* [INSTRUCTIONS TO FOLLOW]:
Quote the rows from the line with "Toggle Sibilance Solo button" to the line with "point(844,651)", both included, reproducing each one without any change.

-- Start SUPPLIED DATA --

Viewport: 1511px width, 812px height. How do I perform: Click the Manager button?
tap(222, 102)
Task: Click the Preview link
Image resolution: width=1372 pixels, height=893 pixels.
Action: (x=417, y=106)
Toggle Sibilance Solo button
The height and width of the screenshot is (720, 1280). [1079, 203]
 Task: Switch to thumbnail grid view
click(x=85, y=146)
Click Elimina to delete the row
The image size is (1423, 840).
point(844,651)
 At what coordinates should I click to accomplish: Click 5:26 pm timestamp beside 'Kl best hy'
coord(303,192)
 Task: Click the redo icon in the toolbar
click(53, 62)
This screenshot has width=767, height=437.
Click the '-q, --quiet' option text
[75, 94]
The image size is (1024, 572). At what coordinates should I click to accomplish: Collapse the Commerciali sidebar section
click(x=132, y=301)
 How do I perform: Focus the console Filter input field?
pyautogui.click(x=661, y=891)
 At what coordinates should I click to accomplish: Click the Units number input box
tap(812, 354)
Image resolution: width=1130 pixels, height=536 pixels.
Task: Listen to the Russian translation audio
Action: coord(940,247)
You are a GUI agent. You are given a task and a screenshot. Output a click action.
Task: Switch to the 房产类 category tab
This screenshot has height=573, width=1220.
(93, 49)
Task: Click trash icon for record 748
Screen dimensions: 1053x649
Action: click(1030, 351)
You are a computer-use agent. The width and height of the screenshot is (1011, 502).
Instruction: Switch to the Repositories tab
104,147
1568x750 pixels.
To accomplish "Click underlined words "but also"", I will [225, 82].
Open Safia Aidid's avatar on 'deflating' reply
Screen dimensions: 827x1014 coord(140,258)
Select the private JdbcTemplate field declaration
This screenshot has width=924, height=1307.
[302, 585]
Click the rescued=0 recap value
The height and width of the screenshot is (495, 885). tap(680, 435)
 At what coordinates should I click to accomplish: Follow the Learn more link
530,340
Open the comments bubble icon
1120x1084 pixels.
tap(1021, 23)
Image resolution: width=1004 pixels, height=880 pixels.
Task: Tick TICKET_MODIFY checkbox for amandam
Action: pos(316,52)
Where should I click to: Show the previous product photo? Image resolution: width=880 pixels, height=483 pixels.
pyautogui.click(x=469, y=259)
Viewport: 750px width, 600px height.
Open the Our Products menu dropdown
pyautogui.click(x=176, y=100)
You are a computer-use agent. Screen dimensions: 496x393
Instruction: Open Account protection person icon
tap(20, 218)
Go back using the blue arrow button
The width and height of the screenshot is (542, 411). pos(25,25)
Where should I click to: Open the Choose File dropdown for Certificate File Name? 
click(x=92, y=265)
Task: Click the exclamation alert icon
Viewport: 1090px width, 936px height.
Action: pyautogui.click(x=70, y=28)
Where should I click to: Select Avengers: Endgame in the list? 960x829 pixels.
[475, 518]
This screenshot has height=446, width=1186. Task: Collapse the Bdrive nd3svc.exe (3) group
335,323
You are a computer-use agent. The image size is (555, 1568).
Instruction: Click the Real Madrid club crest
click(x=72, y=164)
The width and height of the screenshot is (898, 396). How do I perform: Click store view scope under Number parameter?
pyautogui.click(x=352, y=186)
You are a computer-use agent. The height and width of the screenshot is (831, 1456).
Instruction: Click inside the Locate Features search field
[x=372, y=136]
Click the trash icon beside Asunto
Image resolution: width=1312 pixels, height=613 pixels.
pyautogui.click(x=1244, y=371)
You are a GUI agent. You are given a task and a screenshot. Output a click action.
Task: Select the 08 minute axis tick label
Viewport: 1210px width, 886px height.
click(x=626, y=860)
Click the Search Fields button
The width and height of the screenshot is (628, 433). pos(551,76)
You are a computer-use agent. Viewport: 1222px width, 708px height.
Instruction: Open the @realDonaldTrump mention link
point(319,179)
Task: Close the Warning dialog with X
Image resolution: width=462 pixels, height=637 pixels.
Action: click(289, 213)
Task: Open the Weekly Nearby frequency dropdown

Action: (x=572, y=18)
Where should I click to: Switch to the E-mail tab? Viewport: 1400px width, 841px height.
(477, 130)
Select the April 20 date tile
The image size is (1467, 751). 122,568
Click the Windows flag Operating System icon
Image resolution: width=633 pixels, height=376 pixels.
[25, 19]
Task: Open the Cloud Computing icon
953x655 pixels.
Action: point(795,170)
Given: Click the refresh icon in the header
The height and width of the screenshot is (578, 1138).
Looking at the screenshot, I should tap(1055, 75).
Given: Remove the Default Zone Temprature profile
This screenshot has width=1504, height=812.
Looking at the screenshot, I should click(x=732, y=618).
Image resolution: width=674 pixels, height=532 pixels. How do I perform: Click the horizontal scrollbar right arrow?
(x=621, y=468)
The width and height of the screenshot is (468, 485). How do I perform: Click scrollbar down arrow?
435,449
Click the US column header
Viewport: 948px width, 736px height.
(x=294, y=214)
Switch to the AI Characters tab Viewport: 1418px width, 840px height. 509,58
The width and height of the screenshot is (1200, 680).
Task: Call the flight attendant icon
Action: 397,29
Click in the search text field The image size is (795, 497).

-- End SUPPLIED DATA --

* [COMPLETE RESPONSE]:
Toggle Sibilance Solo button
The height and width of the screenshot is (720, 1280). [1079, 203]
 Task: Switch to thumbnail grid view
click(x=85, y=146)
Click Elimina to delete the row
The image size is (1423, 840).
point(844,651)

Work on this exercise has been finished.